Sir W. Burnett has lately discovered that the chloride of zinc answers the same purposes as the chloride of lime, and has the advantage of being itself destitute of smell, and his fluid is frequently substituted for the other.
Chlorine gas is a powerful supporter of combustion, many of the metals taking fire spontaneously when introduced in a fine state of division into the gas.
1. Into a jar of chlorine gas introduce a few sheets of copper leaf, sold under the name of Dutch foil, when it will burn with a dull red light.
2. If some metallic antimony in a state of powder be poured into a jar of this gas, it will take fire as it falls, and burn with a bright white light.
3. A small piece of the metal potassium may be introduced, and will also take fire.
4. A piece of phosphorus will also generally take fire spontaneously[369] when introduced into this gas. In all these cases direct compounds of the substances with chlorine are produced, called chlorides.
5. If a lighted taper be plunged quickly into the gas, it will continue to burn with a dull light, giving off a very large quantity of smoke, being in fact the carbon of the wax taper, with which the chlorine does not unite; while the other constituent of the taper, the hydrogen, forms muriatic acid by union with the chlorine.
6. This substance has the property of destroying most vegetable colours, and is used in large quantities for bleaching calico, linen, and the rags of which paper is made. It is a curious fact that it shows this property only when water is present, for if a piece of coloured cloth is introduced dry into a jar of the gas, also dry, no effect will be produced—wet the cloth, and reintroduce it, and in a very short time its colour will be discharged.
7. Introduce a quantity of the infusion of the common red cabbage, which is of a beautiful blue colour, into a jar of this gas, and it will instantly become nearly as pale as water, retaining a slight tinge of yellow. A solution of sulphate of indigo can always be obtained, and answers well for this experiment.
With chlorine, hydrogen forms a compound called muriatic, or hydrochloric acid gas. It cannot easily be formed by the direct union of its elements, but is procured from some compound in which it exists ready formed. Common salt (chloride of sodium) is generally employed; and when acted on by strong sulphuric acid (or oil of vitriol), the gas is disengaged in abundance. It must be collected over mercury, for water absorbs it, forming the liquid muriatic, or hydrochloric acid.

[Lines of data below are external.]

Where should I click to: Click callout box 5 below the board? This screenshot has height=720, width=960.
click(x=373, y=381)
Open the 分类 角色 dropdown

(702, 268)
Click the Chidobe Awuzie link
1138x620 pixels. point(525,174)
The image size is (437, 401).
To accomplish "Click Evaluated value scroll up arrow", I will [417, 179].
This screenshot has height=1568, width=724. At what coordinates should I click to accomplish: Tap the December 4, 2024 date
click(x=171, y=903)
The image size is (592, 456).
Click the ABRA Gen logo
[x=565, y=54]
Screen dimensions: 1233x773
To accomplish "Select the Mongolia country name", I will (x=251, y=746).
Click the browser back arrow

A lighted taper plunged into this gas is instantly extinguished. It is very dangerous to animal life if respired. It has the property of destroying animal effluvia, and was once employed to purify the cathedral of Dijon, which was so filled with putrid emanations from the bodies buried in it, that it had been closed for some time. It perfectly succeeded, but it is so destructive to all metallic substances that it is not used now, for the chlorides of lime and zinc have since been discovered to act more effectually than the muriatic acid gas, without its inconvenience.
The compounds of hydrogen with iodine are passed over.
With nitrogen, hydrogen unites and forms one of the most extraordinary compounds in the whole range of chemistry,—the gas called ammonia. This is the only gas possessing what are called alkaline properties; i. e. it changes the blue colour of certain vegetables to green, yellow to deep brown, and unites with the acids to form neutral compounds, just as the other alkalies, potash and soda, which are oxides of metals. It may be procured in abundance by heating the hydrochlorate of ammonia, or sal ammoniac, as it is usually[370] called, with quick-lime, which takes the hydrochloric acid, and sets free this remarkable gas. It must be received over mercury, as it is absorbed to almost any extent by water, forming the fluid sold as “spirits of hartshorn” in the shops.
This gas is colourless and transparent, lighter than atmospheric air, and will not support combustion; it has a very pungent but not disagreeable smell. Under certain circumstances it is combustible.
1. Take a bottle containing chlorine gas, and invert over its mouth another filled with ammoniacal gas; then if the bottles be held in the hand (guarded by a pair of gloves), and suddenly turned, so that the chlorine be uppermost, the two gases will unite so rapidly that a white flame fills the bottles for an instant.
2. Substitute for the chlorine of the last experiment a bottle of carbonic or hydrochloric acid gas; in either case the gases disappear, and a light white powder settles on the sides of the bottles, being the carbonate or hydrochlorate of ammonia, according to the acid used.
Carbonate of ammonia is the substance sold for “smelling salts;” and the hydrochlorate, or muriate of ammonia, is the salt called “sal ammoniac,” whence the alkaline gas was first obtained, and from which it got its name of ammonia. The salt itself was so called, because it was formerly brought from the deserts near the ruins of the temple of Jupiter Ammon.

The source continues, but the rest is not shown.